『デッドライジングDR』カメラマンは残酷な「ハゲワシ」か?傍観を求める報道写真の矛盾【ゲームで世界を観る#84】
Game*Spark / 2024年9月22日 17時0分
『デッドライジング』の冒頭では、プレイヤーはフランクとしてゾンビ騒動が起きるウィラメッテを上空から撮影します。車の上で抵抗する男、屋上に追い詰められた女性、彼らはヘリコプターを見つけ、フランクに向かって何かを叫びます。これから「決定的瞬間」が起こるのは間違いないでしょう。そのとき、あなたはその瞬間を待ち構えてはいませんでしたか?
つまり、レンズの向こうの人間が死ぬ場面を期待しませんでしたか?
カメラを手に取るものなら誰しも、「決定的な瞬間を撮りたい」という欲を持っています。美しい、衝撃的な、センセーショナルな……方向性は様々にせよ、構図探しに慣れてくると、そのうち「何かが起きそうだ」と勘が働くようになります。それは時に、撮影する対象が危険に晒される場合もあります。
例えば事故が起きる瞬間など、本来であればすぐさま助けに入る場面なのは間違いないでしょう。その状況を写真に撮るとは、相手を見殺しにしつつ、カメラマンのエゴに利用する卑劣な行為ではないか―報道写真における矛盾は、常に撮影者に突きつけられる最大の問題です。
この議論で物議を醸したのが、1994年のピュリッツァー賞を獲得した写真「ハゲワシと少女」。ケビン・カーター氏がスーダンで撮影した一枚で、極度に痩せてうずくまっている子供(少年だったという証言もあり)を、降り立った一羽のハゲワシがじっと見ている様子が映されています。
子供に近づくハゲワシはまるで死神のようで、スーダンの飢餓の状況を象徴する写真として高い評価を受けました。しかし、写真を撮影する以前に子供を助けなかったのかと強い批判も噴出。報道に携わる人間のあり方を問う者として、常に引き合いに出される一枚です。
子供は母親と同行していて、母親が用を足すため一時的に離れていた状況でした。カーター氏本人の証言によると、ハゲワシが翼を広げて子供に迫る瞬間を期待してしまったようで、そうなる前に我に返って、すぐさまハゲワシを追い払い、激しく後悔の念に襲われたそうです。子供はその後、母親に連れられて配給センターに向かいました。保護者が近くにいる状況で、よそ者が勝手に手を出すのはトラブルを招きかねないので、すぐに割っては入れたかは分かりません。それでも、子供が襲われる決定的瞬間を「待ち構えた」という点が、報道写真の倫理において重要な問題を孕んでいます。

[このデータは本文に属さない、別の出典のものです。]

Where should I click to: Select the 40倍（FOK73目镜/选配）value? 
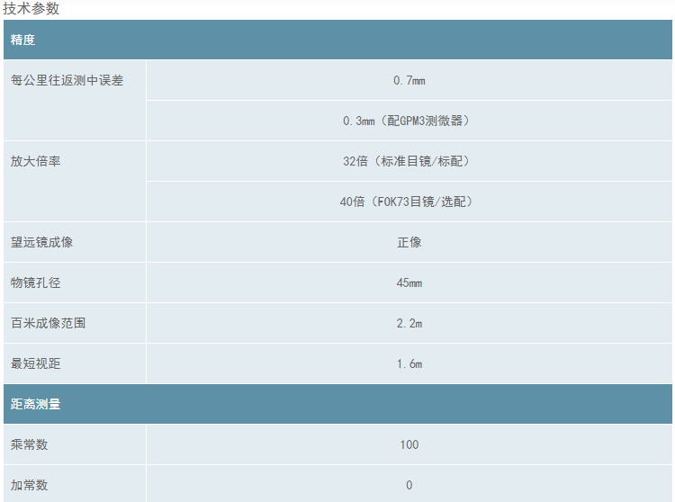(409, 202)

報道はなるべく介入を避けて傍観者に徹し、より強く伝わるためなら撮るべきだという意見もあります。この子供一人を助けてもどうにもならない、報道の目的を果たすなら、よりセンセーショナルな画を撮るために目を瞑るのも仕方ない。確かに、この写真によってスーダンの実態に注目が集まり、支援が大幅に増えたのは事実です。一方で、この写真がどれだけ有名になっても、写っている子供が直接救助されることはありませんでした。

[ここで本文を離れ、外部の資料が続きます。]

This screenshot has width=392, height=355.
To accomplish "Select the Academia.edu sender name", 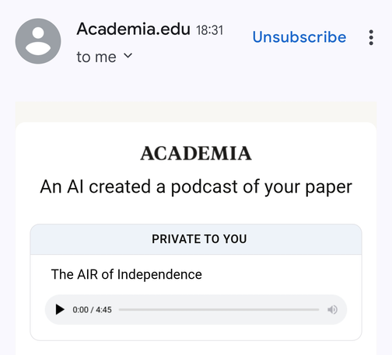I will tap(134, 29).
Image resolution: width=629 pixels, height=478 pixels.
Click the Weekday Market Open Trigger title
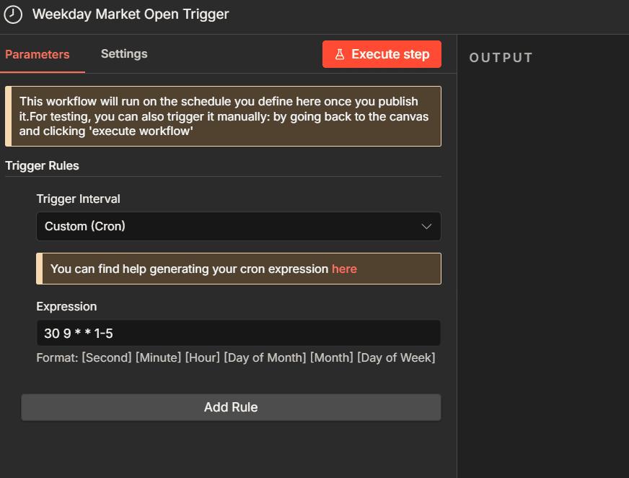131,14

逆に言えば、被害者に追い打ちを掛けるような「衝撃的な画」でなかったら、スーダンの事態に注目が集まらなかったのでしょうか。異常に痩せ細った子供だけでも実態は伝わるはずなのに、ハゲワシに狙われる状況が本当に必要だったのでしょうか。もし狙い通り襲いかかる画が取れていたら、子供が怪我を負っていたら、評価はどう変わるでしょうか。
報道で発信される情報は、現場で被害に遭っている被害者ではなく、それを「見せる人」と「見る人」の都合で選ばれます。安全圏の人間が、どこか遠い別の場所で起こる「悲劇の物語」を欲しがっていて、ウケる筋書きに合わないものは見向きもされない……報道とはそうした残酷な面も持っているのです。

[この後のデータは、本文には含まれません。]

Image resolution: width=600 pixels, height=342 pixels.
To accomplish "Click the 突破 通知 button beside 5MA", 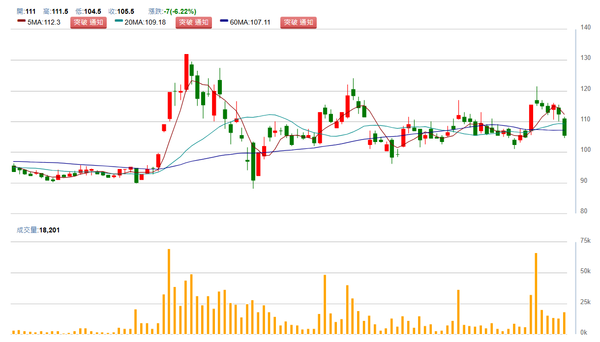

冒頭のヘリでは撮影するしかできませんでしたが、接近して助けの手を差し伸べる選択も有り得るでしょう。もしあなただったら、助けに向かいますか?撮影に専念しますか?
人間いつどこで何が起こるか分かりませんから、自分も撮られる側になることもあるかもしれません。自分が危ない目に遭っているときに、野次馬がスマートフォンを向けて撮影しだしたら、どう思いますか?
続編では「テラー・イズ・リアリティー」なんて悪趣味な番組が登場しますが、私達も日々ニュースで報じられる誰かの「悲劇」を「消費」する立場になってはいないでしょうか。